[Effect of high dosages of morphine and meperidine on haemodynamics, coronary blood flow and myocardial oxygen consumption in comparison to fentanyl and piritramide (author's transl)].

Although morphine is one of the oldest drugs known to man, it has only recently been used in large doses as an anesthetic agent. The main advantage is the cardiovascular stability. The purpose of this investigation was to study the circulatory response to high equianalgesic doses of morphine and meperidine. In 10 closed chest dogs during normoventilation and light background-anaesthesia (0.5 Vol. % halthane; N2O:O2 = 2:1) 2.0 mg/kg morphine and 15.0 mg/kg meperidine were given at random.
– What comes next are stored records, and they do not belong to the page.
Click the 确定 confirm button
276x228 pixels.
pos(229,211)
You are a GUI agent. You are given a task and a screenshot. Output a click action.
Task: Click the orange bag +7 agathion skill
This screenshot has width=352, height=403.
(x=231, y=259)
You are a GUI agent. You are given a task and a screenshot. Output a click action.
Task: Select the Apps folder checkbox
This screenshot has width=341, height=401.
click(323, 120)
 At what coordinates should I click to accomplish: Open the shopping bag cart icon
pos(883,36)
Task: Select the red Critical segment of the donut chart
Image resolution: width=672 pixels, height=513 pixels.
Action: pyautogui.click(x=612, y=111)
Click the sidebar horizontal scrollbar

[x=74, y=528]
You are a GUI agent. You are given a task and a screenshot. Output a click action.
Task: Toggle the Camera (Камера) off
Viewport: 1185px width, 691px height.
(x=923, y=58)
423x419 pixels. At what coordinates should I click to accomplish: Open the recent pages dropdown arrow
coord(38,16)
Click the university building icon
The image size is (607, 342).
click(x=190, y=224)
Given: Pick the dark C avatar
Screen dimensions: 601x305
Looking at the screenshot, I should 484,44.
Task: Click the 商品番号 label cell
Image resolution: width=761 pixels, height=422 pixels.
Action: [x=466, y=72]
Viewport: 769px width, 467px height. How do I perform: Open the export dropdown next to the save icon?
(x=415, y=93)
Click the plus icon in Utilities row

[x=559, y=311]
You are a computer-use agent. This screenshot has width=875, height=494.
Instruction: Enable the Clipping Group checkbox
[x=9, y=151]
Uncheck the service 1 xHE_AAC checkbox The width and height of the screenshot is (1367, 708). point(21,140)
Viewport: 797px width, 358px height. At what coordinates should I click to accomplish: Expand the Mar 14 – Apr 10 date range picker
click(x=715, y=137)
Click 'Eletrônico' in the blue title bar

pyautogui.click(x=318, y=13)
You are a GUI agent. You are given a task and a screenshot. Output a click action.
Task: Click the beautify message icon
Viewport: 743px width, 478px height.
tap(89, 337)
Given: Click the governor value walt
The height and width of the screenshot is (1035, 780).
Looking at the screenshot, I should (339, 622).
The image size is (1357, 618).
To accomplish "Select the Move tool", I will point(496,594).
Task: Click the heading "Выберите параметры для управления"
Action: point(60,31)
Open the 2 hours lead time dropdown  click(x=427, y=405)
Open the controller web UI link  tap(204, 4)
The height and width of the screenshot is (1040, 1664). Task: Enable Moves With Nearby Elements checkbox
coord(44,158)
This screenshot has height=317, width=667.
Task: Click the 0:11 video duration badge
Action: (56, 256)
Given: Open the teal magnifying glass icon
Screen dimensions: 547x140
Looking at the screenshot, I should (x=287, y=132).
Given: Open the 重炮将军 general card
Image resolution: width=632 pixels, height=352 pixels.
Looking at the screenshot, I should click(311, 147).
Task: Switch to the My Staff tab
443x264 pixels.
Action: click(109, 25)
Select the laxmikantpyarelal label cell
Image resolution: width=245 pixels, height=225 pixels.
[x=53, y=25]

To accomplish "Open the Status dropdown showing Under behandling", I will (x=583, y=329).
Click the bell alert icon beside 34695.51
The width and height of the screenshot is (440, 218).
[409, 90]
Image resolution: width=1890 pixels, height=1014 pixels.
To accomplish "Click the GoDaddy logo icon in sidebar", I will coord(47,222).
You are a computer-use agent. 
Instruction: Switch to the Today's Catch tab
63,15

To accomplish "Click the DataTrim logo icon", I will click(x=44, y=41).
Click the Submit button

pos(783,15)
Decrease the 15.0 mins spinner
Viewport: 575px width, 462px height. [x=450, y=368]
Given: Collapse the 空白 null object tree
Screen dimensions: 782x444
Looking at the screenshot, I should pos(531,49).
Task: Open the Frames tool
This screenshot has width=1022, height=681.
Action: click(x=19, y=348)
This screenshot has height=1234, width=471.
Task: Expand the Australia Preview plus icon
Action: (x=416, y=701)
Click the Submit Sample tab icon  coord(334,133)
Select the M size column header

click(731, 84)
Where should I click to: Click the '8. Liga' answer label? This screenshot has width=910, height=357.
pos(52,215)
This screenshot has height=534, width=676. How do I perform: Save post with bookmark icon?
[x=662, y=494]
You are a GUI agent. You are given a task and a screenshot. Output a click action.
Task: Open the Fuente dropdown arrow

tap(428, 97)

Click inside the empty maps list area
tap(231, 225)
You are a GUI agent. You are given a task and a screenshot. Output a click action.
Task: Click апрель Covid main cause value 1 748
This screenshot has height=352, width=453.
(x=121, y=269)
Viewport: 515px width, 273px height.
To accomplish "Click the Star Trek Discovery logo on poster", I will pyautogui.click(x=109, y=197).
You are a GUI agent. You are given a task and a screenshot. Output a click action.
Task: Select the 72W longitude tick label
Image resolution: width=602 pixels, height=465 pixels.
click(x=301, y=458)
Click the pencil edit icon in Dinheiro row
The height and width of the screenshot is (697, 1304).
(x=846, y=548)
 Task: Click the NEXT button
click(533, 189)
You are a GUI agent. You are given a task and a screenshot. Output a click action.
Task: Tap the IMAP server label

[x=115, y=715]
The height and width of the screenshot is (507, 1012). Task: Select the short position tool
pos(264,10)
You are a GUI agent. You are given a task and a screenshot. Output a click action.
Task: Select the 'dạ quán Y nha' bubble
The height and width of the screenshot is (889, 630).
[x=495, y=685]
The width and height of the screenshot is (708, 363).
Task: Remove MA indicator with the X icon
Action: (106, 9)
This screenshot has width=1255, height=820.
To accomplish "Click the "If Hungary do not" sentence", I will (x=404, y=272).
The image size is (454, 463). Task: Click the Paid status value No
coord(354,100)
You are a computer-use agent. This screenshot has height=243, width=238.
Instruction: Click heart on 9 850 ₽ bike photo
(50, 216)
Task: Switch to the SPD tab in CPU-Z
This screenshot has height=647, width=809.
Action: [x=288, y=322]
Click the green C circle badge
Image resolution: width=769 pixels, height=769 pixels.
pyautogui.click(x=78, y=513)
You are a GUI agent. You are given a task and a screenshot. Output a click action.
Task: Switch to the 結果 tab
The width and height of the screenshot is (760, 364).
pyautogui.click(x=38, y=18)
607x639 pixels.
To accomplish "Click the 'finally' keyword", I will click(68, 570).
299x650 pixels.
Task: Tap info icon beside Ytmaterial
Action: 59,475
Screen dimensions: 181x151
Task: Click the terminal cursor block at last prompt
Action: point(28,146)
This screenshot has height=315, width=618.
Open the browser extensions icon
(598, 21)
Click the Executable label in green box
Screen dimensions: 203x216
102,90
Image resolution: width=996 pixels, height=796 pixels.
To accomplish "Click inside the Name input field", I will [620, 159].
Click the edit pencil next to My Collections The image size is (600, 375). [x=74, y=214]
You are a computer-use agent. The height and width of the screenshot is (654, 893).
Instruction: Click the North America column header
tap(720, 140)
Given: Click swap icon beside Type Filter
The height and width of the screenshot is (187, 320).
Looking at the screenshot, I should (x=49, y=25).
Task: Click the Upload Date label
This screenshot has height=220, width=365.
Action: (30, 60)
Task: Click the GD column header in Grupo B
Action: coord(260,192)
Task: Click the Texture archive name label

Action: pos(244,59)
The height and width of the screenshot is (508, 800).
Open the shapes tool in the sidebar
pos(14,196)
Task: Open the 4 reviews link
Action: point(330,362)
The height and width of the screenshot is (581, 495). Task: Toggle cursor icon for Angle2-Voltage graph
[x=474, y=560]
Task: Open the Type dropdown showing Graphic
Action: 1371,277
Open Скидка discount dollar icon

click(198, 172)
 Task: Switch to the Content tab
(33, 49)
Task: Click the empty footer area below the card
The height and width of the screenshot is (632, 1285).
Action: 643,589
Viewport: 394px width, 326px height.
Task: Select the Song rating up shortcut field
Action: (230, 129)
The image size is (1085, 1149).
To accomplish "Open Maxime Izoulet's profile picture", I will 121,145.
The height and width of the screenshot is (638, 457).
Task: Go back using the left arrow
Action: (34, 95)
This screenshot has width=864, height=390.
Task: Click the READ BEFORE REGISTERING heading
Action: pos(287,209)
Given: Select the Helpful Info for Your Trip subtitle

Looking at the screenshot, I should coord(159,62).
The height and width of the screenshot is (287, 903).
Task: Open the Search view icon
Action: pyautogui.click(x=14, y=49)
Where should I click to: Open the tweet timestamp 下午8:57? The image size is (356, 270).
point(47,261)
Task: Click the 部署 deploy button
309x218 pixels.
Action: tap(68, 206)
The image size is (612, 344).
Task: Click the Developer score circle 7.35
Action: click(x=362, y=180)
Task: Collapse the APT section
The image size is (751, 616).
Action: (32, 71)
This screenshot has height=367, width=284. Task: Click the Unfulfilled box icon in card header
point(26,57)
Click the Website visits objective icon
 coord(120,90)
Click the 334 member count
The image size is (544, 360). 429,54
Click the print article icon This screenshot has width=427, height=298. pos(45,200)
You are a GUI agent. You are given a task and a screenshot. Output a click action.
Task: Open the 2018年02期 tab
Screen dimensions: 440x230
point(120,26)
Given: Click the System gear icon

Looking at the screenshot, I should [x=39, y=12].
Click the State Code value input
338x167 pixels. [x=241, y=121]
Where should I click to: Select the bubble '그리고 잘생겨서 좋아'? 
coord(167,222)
Morphine produced a decrease in mean arterial blood pressure by 28%, which was paralleled by an identical fall in total peripheral resistance. No negative inotropic effects were found. In contrast to this, the severe hypotension developing with meperidine (decrease in blood pressure by 54%) was the result of peripheral vasodilatation (46%) and of myocardial depression indicated by a sharp drop in dp/dtmax (59%), dp/dtmax/IP (14%) and in left ventricular ejection fraction (33%). Utilizing the thermodilution technique, the cardiac output remained largely unaffected with both narcotic analgesics, as the increase in heart rate (morphine 27%; meperidine 101%) compensated for the fall in stroke volume (morphine 19%; meperidine 55%). In spite of the altered haemodynamics there was no change in the myocardial energy demand, which was adequately met by the coronary blood flow measured with the pressure-difference technique. Both, morphine and meperidine, produced initially an increase in coronary blood flow and coronary venous oxygen saturation indicating coronary vasodilation. While the mechanism for the change in cardiovascular status with high doses of morphine is vasodilatation probably due to histamine release, the results of this study suggest a peripheral as well as a central (myocardial depression) site of action with meperidine. The results obtained from this study were compared with the data from a previous investigation on equianalgesic doses of fentanyl and piritramide and their clinical implications were discussed.